This is hardly a fair question, of course; not coming from us.  Others will judge the worth of these contributions to 41st Millennium thinking, but for ourselves, we see our role as somewhere between that of an iterator and a remembrancer; we record and contextualise what has taken place, but we do so out of the desire to spread enlightenment in an age sorely lacking in same.  Of course Loken seems foolish and naive to us.

Even so, it is hard to see how any man capable of learning to load a bolter could completely fail to see the paradox in interrupting a man in public to correct him on facts you insist are better discussed in private. Nor is it clear how it never occurred to Loken - who has been turning this issue over in his mind for some time, let us remember - to question why the situation on Davin's moon was important enough to dispatch Erebus to the 63rd Expeditionary Fleet to petition Horus, but not so important as to either interrupt the dealings with the interex, or for the Word Bearers to take action on their own.

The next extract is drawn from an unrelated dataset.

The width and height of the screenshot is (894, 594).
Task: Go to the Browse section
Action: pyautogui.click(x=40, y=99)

But then, what else is one to expect from an Astartes?  That is not intended as sarcasm, but as a genuine question.  The Astartes are bred for two things: loyalty and war.  Political insight was never conceived of as a useful attribute.  The Legions had the Primarchs for that.  Or perhaps it was less by design than by necessity.  The martial limitations of the Space Marines compared to their primogenitors is well-known, but the corresponding gap in mental agility may be no less wide.  Indeed, one might almost wonder which direction causality flows in.  Are the Astartes so blind to deceit and politicing because their creed is so rigid and simplistic?  Or did their operating principles have to be so uncomplicated because there was no reason to believe they could adhere to anything more complex?

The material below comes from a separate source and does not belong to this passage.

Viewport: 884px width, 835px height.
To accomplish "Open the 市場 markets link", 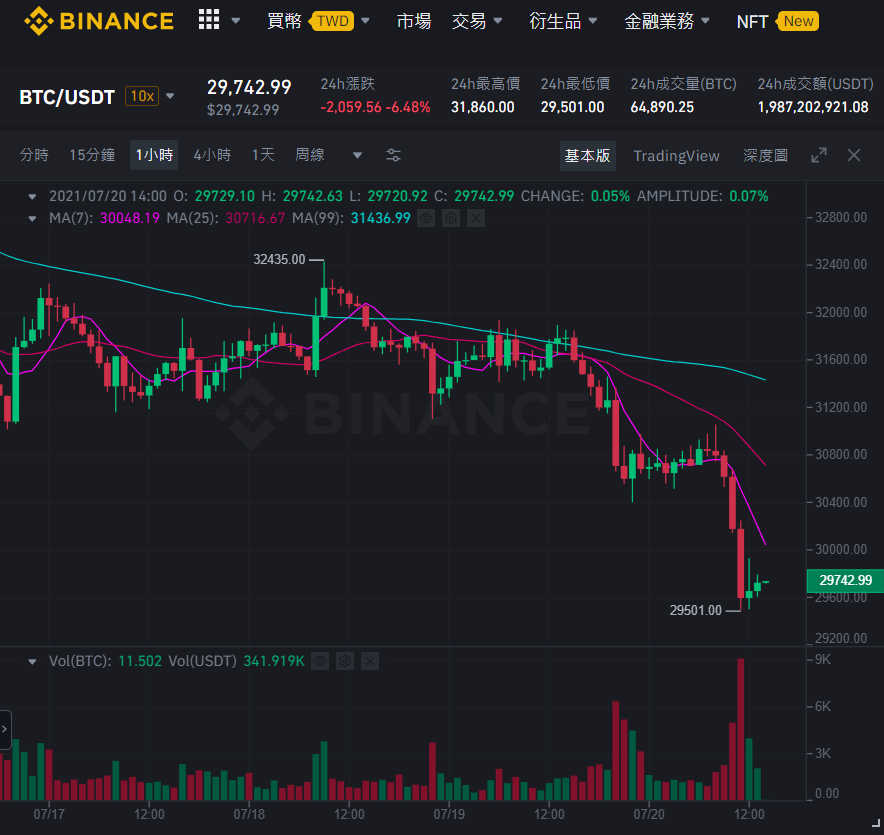I will pos(414,21).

Either way, disaster is about to strike.  Not because no-one saw it coming, but because even once it had been seen - explained in the simplest possible terms by a lecherous poet in an expansive yurt - there was simply no way to formulate a plan going forward.  Not for the last time, Loken is presented with evidence that Erebus is plotting something, some event which lies on a scale between untoward and treasonous, and he does nothing.  There is simply no stage two for which he has been prepared, when stage one is the betrayal of a fellow Astartes. We have spoken at length about how the obsession with militarism doomed the Imperium to civil war, one way or another.  The fact of the Heresy was never in any doubt. This new problem of paralysis in the face of mendacity is a similar guarantee, this time of the Heresy's form.

With noble defenders of humanity as blind and passive to everything but direct military assault, the rot was always going to spread deep, and spread quickly. It would only show itself when it was ready.

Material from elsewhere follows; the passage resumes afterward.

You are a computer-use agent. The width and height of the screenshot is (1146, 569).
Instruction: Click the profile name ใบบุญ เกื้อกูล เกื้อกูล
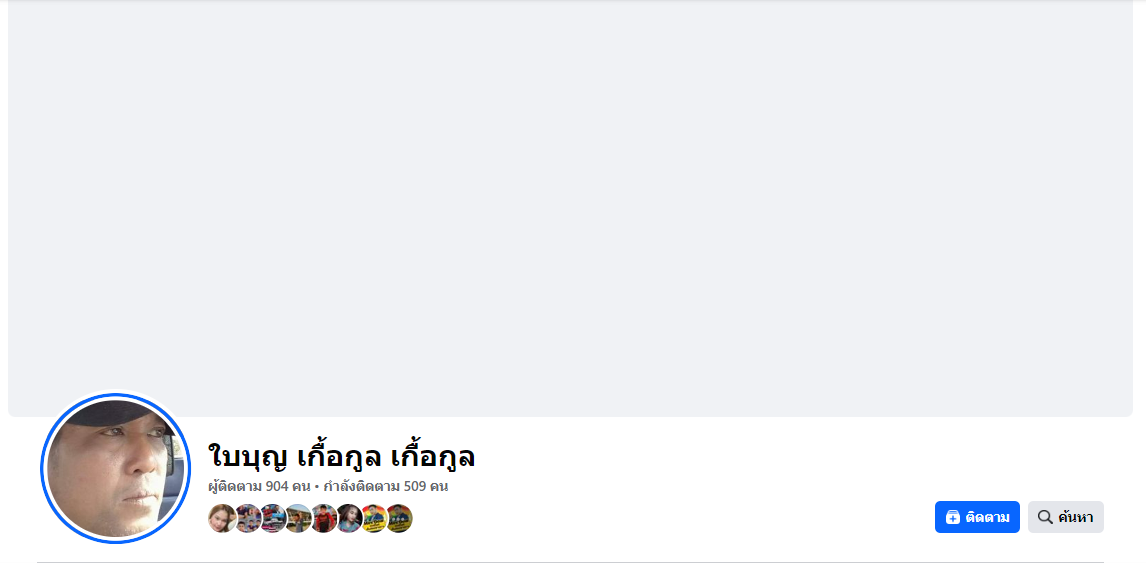coord(341,457)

The moon of Davin is a hollow sphere; a vast, stinking canker at the centre of decades of malicious plotting.  Who could land there and remain uninfected?

Horus' fall is now assured.

------

What Was

I'm afraid I'm not seeing anything in this chapter that meaningfully leads back to pre-book activities. Sure, Horus reminisces over his conquering of Davin, but there's really not much mileage in that.  We'll come back to the spectres of the past some other time.


What Is

Sindermann is so kind as to engage in some low-level philosophising in this chapter. Are you convinced either by his idea that we're all just one good meal away from collapsing into barbarism, or that we're gradually climbing into an age of enlightenment and equality?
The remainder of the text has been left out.